Supply-Demand Gap Drives Cotton Price Rally
The core driver of this rally is the tightening supply outlook. Data from the International Cotton Advisory Committee shows that global cotton production for 2025/26 is expected to decline year-on-year, while consumption will increase, shifting the supply-demand balance from loose to tight. This trend intensified in April, with adverse weather in key producing regions fueling market concerns about actual output, drawing speculative capital and pushing futures and spot prices higher in tandem.
For textile mills, this means raw material procurement costs are locked in at elevated levels. Since both cotton and chemical fiber prices are rising simultaneously, mills cannot effectively hedge by switching feedstock varieties—cost pressure is comprehensive.

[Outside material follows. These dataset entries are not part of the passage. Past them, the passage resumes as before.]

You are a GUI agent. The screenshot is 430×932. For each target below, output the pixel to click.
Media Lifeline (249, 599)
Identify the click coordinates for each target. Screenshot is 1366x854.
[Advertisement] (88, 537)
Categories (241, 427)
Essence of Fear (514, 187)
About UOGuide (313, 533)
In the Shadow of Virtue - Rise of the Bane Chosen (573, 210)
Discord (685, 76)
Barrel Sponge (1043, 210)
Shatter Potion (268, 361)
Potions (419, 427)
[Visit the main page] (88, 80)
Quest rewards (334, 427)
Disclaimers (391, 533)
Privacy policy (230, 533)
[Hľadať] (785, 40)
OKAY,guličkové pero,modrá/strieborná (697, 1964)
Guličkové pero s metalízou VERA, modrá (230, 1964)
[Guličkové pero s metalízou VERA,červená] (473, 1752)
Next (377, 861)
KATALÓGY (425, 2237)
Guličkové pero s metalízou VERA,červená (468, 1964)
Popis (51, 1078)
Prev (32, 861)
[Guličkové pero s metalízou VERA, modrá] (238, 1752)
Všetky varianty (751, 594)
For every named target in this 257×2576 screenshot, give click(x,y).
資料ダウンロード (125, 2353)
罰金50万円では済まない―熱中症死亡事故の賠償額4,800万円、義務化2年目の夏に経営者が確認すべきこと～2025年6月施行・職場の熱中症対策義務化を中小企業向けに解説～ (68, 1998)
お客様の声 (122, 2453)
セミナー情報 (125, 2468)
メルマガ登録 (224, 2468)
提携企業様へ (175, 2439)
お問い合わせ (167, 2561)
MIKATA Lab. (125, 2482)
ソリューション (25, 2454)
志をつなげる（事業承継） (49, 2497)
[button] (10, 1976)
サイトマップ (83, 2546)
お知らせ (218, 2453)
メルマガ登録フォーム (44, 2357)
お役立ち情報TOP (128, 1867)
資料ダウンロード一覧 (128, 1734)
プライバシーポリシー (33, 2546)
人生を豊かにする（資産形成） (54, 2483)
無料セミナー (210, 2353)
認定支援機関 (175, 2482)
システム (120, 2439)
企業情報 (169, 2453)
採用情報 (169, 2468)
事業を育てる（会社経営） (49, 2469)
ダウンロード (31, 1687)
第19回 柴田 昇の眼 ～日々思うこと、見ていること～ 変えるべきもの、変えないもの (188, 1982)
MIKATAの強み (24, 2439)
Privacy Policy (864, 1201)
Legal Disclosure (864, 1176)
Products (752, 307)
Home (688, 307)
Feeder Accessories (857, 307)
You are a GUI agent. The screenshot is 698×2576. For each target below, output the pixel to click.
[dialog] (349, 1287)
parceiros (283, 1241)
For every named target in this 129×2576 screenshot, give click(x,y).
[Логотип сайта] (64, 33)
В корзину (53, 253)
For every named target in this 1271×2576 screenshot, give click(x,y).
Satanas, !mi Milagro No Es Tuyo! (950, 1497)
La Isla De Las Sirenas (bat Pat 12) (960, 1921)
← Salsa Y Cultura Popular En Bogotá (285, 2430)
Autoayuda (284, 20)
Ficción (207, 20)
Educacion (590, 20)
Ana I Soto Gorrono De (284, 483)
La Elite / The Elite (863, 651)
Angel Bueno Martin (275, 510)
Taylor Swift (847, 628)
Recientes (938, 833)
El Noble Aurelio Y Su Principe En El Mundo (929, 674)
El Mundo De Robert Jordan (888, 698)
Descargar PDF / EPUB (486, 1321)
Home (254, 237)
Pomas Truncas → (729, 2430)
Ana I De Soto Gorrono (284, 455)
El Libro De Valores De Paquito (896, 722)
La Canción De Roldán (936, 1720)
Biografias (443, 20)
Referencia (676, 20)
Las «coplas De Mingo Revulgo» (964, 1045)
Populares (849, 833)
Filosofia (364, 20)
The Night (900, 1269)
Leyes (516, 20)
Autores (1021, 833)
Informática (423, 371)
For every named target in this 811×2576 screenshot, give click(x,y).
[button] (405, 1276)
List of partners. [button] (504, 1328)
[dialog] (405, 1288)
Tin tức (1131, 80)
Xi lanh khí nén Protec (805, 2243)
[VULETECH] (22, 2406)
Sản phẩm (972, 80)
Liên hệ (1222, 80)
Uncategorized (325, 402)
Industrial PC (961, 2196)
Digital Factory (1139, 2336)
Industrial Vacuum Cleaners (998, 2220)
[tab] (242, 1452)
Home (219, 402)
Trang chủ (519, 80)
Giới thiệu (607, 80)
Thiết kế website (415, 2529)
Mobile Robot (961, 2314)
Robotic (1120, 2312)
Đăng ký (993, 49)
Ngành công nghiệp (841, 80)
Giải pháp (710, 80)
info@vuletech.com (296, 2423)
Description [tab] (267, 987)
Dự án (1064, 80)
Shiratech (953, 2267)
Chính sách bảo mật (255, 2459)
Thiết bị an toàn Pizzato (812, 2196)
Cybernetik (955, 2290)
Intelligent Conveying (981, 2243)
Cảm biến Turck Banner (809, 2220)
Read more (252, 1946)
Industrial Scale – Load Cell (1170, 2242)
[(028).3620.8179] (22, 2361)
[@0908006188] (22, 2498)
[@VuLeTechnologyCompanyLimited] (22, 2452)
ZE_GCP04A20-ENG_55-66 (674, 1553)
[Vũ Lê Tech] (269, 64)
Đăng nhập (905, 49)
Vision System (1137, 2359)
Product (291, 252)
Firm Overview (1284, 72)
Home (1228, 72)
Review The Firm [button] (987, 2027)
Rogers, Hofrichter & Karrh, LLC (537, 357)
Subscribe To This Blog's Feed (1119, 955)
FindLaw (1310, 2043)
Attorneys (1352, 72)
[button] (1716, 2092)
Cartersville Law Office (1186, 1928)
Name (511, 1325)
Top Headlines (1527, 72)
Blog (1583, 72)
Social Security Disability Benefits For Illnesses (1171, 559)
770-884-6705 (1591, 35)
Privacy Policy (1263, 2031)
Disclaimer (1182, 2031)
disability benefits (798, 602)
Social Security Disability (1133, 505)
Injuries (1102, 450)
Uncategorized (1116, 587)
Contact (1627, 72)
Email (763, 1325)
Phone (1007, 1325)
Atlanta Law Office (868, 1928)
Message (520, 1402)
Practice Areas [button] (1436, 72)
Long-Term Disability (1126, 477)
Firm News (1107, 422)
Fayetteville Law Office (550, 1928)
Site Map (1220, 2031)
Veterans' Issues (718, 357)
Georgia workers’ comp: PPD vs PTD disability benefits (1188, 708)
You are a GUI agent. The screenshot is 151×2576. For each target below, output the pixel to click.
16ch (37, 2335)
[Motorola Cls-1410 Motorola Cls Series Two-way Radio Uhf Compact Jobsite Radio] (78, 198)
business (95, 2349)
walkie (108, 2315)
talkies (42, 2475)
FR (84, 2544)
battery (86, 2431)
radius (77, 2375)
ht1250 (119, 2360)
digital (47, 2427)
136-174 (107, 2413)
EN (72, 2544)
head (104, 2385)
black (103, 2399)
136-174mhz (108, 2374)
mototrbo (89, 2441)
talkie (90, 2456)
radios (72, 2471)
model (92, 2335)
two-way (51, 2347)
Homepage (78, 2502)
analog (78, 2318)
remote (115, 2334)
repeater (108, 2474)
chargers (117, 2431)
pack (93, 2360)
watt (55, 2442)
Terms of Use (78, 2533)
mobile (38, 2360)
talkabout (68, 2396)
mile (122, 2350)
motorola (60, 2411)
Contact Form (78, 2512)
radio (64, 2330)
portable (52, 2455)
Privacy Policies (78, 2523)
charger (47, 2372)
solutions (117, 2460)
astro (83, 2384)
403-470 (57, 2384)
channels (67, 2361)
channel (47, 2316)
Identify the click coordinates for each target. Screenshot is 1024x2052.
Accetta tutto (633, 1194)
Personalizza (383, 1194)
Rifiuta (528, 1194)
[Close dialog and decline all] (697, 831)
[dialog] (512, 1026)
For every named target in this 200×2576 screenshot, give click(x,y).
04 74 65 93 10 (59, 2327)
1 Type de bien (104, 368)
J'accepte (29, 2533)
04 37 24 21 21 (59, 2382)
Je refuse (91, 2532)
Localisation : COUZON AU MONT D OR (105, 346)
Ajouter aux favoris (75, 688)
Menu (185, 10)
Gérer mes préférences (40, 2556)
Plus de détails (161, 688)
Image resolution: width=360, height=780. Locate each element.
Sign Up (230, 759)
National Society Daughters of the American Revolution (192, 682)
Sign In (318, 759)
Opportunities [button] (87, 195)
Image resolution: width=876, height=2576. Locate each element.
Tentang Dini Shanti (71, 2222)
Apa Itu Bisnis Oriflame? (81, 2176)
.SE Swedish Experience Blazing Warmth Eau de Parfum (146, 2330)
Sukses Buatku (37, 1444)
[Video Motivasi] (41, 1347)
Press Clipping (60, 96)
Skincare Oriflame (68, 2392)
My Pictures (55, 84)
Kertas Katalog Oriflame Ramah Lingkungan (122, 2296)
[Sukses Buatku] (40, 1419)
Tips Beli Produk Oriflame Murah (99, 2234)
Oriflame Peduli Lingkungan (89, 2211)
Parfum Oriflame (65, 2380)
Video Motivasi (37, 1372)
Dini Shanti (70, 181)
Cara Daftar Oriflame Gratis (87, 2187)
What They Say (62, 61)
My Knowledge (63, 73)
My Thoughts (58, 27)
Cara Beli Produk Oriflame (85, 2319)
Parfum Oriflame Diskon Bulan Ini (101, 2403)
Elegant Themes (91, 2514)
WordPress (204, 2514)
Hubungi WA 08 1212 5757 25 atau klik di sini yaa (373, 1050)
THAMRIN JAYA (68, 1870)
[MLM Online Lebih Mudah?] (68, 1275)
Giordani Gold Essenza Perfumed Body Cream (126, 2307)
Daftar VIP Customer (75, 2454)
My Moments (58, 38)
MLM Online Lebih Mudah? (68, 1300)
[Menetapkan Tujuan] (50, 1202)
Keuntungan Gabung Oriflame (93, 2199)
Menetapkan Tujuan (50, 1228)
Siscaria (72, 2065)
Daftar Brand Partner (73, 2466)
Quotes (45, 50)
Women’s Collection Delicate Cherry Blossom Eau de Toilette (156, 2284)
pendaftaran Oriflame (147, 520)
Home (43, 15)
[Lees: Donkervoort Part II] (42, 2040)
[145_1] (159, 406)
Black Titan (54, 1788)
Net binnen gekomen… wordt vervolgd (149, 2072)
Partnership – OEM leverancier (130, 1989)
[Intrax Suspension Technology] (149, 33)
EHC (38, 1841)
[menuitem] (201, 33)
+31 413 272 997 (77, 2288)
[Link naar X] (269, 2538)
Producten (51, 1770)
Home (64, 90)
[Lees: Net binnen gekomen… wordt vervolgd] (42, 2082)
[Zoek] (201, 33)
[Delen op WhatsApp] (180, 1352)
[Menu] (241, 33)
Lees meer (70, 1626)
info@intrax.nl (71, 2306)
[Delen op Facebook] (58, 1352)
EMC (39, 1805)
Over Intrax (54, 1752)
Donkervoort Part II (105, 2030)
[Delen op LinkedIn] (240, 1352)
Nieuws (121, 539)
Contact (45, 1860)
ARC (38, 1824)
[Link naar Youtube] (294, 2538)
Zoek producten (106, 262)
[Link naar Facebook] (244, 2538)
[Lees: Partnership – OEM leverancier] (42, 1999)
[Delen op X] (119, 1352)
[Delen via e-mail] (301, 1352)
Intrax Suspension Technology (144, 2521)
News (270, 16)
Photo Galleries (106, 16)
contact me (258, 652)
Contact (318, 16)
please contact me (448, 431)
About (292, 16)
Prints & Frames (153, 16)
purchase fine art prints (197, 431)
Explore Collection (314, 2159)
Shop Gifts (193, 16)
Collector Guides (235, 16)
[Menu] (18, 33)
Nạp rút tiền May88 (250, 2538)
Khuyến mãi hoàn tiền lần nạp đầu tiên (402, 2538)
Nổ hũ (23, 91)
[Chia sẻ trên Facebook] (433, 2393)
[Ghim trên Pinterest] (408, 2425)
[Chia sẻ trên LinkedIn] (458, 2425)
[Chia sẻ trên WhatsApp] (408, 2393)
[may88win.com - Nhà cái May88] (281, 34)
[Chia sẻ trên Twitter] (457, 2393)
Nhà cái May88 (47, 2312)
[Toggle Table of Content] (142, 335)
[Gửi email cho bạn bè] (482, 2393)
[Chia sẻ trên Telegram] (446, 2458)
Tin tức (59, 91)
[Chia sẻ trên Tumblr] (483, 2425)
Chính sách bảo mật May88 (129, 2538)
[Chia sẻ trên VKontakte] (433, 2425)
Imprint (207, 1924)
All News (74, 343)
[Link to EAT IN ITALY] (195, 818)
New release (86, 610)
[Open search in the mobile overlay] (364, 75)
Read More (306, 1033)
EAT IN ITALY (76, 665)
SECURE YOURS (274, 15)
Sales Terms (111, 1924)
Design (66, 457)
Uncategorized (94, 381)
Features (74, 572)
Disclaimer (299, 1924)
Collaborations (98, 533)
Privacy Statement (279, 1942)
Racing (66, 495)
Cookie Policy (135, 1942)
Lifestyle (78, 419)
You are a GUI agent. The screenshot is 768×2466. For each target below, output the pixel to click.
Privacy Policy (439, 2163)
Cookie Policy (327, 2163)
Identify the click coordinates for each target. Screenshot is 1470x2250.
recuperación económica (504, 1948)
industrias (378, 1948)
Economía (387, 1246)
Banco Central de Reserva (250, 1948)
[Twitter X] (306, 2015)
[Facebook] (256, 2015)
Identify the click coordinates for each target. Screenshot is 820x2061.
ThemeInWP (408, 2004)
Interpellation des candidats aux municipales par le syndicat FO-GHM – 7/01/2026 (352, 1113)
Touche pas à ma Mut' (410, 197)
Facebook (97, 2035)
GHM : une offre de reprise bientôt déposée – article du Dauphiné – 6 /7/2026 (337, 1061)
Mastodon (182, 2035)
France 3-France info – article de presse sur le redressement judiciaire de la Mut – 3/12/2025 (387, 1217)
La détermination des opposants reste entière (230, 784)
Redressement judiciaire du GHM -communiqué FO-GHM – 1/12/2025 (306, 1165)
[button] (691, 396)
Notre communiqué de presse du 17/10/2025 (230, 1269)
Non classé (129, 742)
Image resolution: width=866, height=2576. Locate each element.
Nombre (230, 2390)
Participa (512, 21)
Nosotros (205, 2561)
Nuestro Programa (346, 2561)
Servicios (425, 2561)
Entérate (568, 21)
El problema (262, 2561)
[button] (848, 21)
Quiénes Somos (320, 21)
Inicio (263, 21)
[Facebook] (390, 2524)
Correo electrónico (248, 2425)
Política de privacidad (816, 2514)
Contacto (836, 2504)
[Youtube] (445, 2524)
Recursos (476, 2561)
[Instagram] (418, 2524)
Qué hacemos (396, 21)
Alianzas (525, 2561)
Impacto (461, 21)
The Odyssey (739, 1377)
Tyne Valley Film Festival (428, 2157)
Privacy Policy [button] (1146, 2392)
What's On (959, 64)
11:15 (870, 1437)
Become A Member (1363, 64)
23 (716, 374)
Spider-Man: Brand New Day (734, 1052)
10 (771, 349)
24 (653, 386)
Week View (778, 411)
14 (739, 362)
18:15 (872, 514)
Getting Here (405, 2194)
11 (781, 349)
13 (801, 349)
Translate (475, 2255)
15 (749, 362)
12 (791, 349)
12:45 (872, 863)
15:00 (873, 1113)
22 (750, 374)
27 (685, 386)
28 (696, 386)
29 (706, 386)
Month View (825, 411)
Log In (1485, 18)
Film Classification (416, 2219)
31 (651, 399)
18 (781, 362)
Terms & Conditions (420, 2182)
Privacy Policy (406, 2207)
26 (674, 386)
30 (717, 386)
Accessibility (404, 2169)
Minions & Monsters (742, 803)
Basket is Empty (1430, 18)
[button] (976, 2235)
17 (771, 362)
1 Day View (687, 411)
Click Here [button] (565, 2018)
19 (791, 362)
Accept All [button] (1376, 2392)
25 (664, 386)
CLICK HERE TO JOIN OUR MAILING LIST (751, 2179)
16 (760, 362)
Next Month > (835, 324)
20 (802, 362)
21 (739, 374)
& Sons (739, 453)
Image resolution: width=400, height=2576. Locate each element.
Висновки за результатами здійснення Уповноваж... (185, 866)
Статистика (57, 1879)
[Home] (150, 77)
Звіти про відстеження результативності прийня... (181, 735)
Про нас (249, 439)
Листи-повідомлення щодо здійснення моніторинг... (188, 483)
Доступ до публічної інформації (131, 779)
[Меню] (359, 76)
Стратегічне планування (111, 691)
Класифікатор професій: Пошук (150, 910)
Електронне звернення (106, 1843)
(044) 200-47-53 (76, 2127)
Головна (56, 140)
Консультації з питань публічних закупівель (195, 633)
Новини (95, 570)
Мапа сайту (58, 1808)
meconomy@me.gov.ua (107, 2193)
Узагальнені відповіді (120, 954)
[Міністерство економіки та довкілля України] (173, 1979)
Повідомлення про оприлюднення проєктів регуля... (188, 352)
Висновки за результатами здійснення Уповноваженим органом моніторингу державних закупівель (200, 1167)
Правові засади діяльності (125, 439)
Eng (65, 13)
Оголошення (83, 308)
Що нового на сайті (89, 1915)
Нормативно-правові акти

Chemical Fiber and Cotton Move in Sync
Notably, polyester staple fiber prices have kept pace with cotton during this rally. This is not coincidental—when cotton supply tightens and prices rise, downstream spinning mills increase demand for substitute chemical fibers, driving up their prices. However, chemical fibers themselves face cost support from upstream petrochemical feedstocks like PTA and ethylene glycol, making their price floor firm.
This means textile enterprises face not just a single raw material price hike but an overall upward shift in the cost base. For mills producing pure cotton or cotton-blend products, where raw material costs typically account for 60-70% of total costs, profit margins are being squeezed significantly. The consecutive decline in processing margins reflects this reality.
Industrial Cluster Response: Pressure on Orders and Pricing
Feedback from major textile clusters indicates that raw material price hikes have begun affecting order placement. Some small and medium-sized spinning mills are reducing operating rates to manage inventory risk, while weaving mills are becoming more cautious in taking new orders, preferring shorter delivery times and more frequent price quotations to cope with raw material volatility. Fabric buyers are seeing their bargaining power shrink, with some orders delayed or put on hold.
Cost pressure does not pass downstream in one step. Brands and retailers are generally cautious about raising final product prices, meaning intermediate players—fabric mills and garment contract manufacturers—will bear greater profit pressure. If cotton prices remain elevated into the third quarter, order quotations for autumn/winter fabrics will face systemic upward adjustments.